Vector and factor variables:

  • length(): returns the number of elements in a vector or factor

Dataframe and matrix variables:

  • dim(): returns dimensions of the dataset (number_of_rows, number_of_columns) [Note, row numbers will always be displayed before column numbers in R]

  • nrow(): returns the number of rows in the dataset

  • ncol(): returns the number of columns in the dataset

  • rownames(): returns the row names in the dataset

  • colnames(): returns the column names in the dataset

Let's use the metadata file that we created to test out data inspection functions.

head(metadata)
str(metadata)
dim(metadata)
nrow(metadata)
ncol(metadata)
class(metadata)
colnames(metadata)

Exercise 2

  • What is the class of each column in metadata (use one command)?

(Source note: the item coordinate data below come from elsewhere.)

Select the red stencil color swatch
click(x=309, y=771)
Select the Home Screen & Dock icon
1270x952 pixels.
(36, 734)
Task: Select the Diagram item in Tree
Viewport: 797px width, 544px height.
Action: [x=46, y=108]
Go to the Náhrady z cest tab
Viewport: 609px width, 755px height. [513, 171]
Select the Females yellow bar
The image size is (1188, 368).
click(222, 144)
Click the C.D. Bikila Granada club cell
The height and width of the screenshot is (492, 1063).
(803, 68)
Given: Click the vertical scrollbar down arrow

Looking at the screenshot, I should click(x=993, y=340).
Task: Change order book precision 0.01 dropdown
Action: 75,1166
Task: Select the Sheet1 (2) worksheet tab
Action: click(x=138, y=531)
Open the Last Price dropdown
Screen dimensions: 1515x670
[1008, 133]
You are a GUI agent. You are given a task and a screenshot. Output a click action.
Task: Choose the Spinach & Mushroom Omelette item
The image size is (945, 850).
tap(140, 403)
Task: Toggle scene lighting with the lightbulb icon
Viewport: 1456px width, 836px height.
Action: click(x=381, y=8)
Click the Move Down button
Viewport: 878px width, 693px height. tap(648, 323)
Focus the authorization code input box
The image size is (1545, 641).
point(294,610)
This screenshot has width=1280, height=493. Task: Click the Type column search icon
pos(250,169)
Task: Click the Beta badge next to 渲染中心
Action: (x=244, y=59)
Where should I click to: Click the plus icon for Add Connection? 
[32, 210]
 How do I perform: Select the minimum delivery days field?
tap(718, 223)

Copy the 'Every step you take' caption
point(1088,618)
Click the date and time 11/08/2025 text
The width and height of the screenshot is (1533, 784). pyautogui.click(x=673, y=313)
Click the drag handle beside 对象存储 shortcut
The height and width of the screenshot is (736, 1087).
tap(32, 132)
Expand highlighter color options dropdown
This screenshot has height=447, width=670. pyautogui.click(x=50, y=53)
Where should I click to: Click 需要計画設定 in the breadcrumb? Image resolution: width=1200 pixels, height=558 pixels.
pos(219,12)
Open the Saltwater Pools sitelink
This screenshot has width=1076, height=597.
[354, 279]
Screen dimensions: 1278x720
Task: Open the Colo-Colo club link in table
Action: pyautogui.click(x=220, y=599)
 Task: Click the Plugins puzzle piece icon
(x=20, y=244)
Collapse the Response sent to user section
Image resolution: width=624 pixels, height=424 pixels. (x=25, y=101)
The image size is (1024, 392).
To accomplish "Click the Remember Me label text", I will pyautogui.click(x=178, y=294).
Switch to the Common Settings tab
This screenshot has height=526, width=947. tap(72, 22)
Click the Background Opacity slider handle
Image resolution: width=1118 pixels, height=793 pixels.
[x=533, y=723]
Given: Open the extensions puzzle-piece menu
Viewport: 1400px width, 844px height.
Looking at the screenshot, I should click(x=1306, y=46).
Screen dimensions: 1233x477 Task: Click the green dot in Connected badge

  • What is the median of the replicates in metadata (use one command)?

Exercise 3

  • Use the class() function on glengths and metadata, how does the output differ between the two?
  • Use the summary() function on the proj_summary dataframe, what is the median "rRNA_rate"?
  • How long is the samplegroup factor?
  • What are the dimensions of the proj_summary dataframe?
  • When you use the rownames() function on metadata, what is the data structure of the output?
  • [Optional] How many elements in (how long is) the output of colnames(proj_summary)? Don't count, but use another function to determine this.